Switzerland has recently enacted a law requiring its government to use open-source software (OSS) and disclose the source code of any software developed by or for the public sector. According to ZDNet, this “public body, public code” approach makes government operations more transparent while increasing security and efficiency. Such a move would likely fail in the U.S. but is becoming increasingly common throughout Europe.
According to Switzerland’s new “Federal Law on the Use of Electronic Means for the Fulfillment of Government Tasks” (EMBAG), government agencies must use open-source software throughout the public sector.
The new law allows the codifies allowing Switzerland to release its software under OSS licenses.
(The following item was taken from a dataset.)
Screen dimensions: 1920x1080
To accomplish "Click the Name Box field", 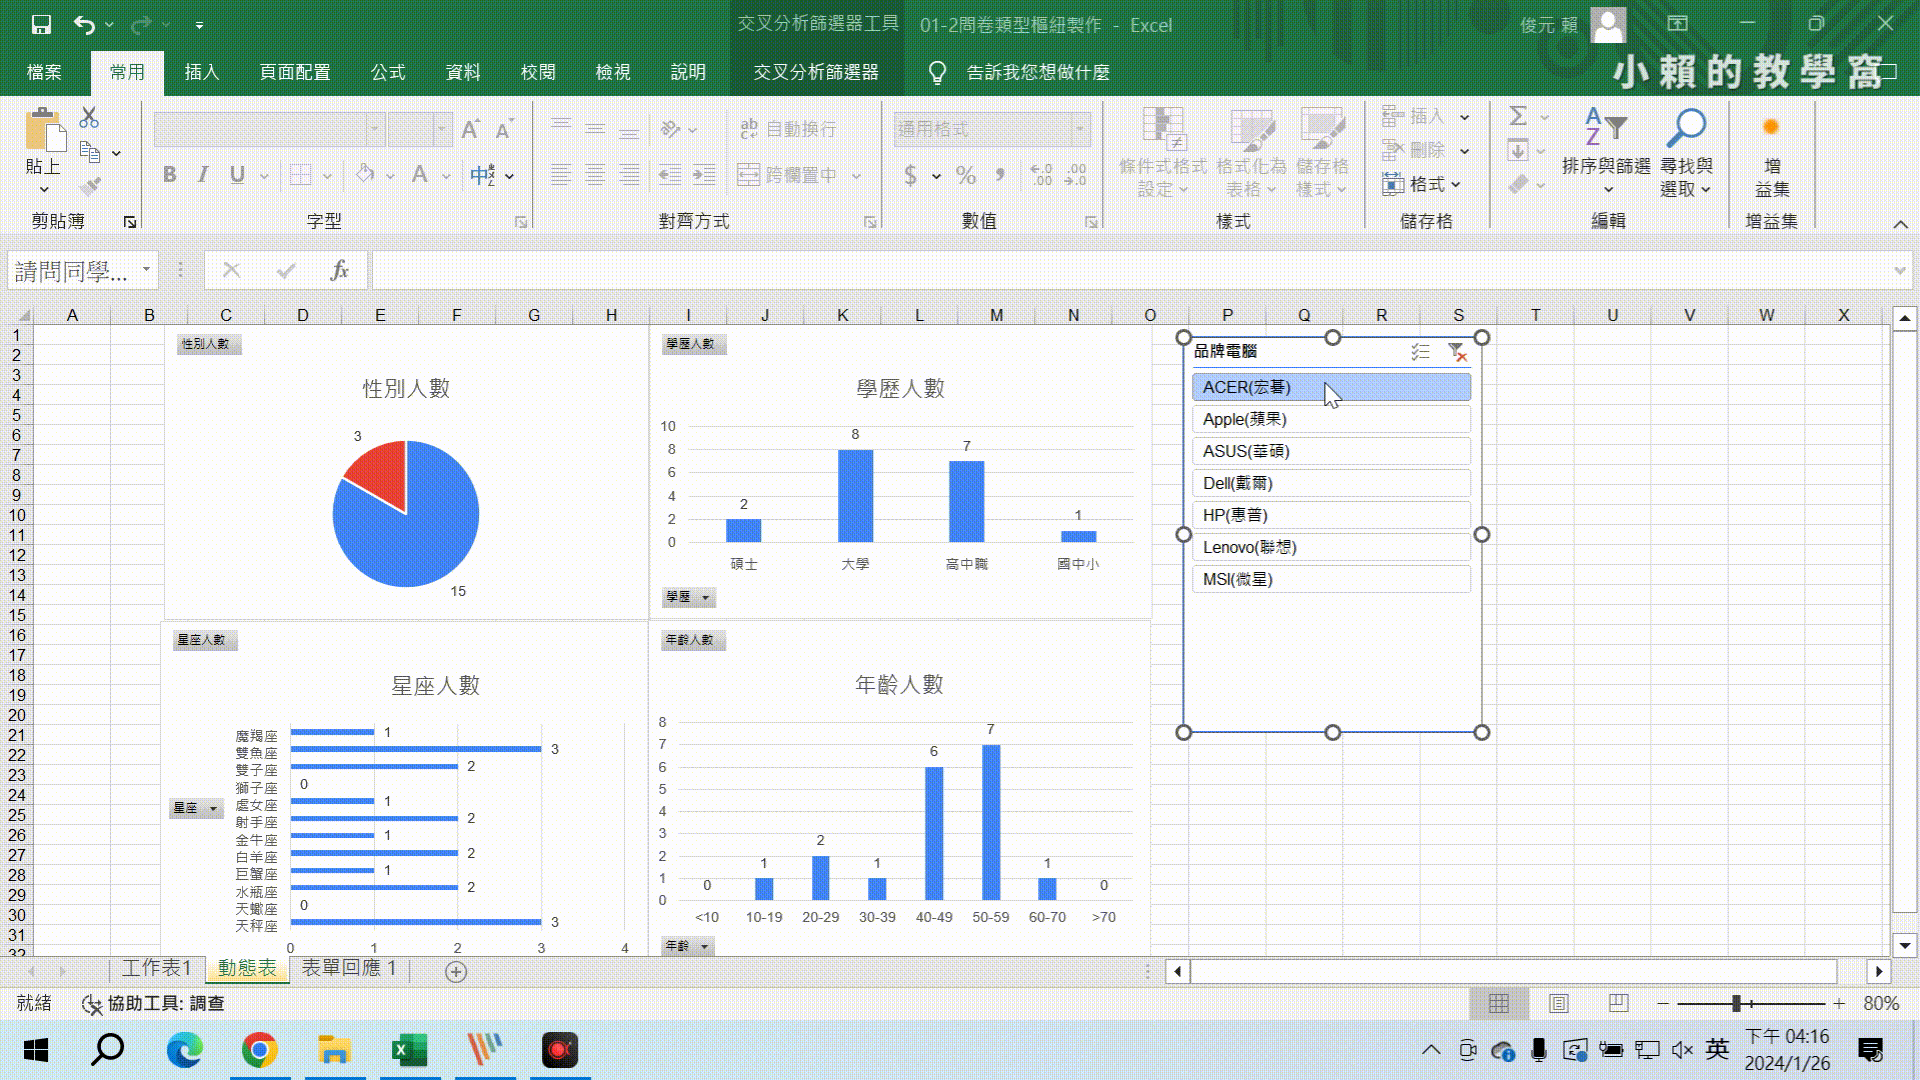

Not just that; it requires the source code be released that way “unless the rights of third parties or security-related reasons would exclude or restrict this.”
In addition to mandating the OSS code, EMBAG also requires Swiss government agencies to release non-personal and non-security-sensitive government data to the public. Calling this Open Government Data, this aspect of the new law contributes to a dual “open by default” approach that should allow for easier reuse of software and data while also making governance more transparent.
I mean wouldn’t everything be a security concern in relation to government agencies?
I work for the UK government. Everything my organisation does is licensed in either MIT or OGL (https://www.nationalarchives.gov.uk/doc/open-government-licence/version/3/)
Developing code in the open really helps ensure you nail down your secure coding practices.
In my opinion especially security code needs to be open source…
Nothing like bored programmers on the internet to nitpick the governments code.
If you don’t release your source code due to security concerns, you just announced to the world that your software is vulnerable and you’re relying on security through obscurity.
never let them see you cry
Meh, not really. The risk with making it publicly available is that a nation state or leet hacker types can comb over it and find exploits or know what libraries/etc you are using so when a zero day pops up they can target you directly. Whereas without direct access to th source code they’d have to do their own enumeration and surveillance.
There is some security through obscurity.
Also, just want to point out: being open source doesn’t mean it’s more or less secure. There is plenty of vulnerable open source code out their.
I feel like a lot of the front ends can be open sourced.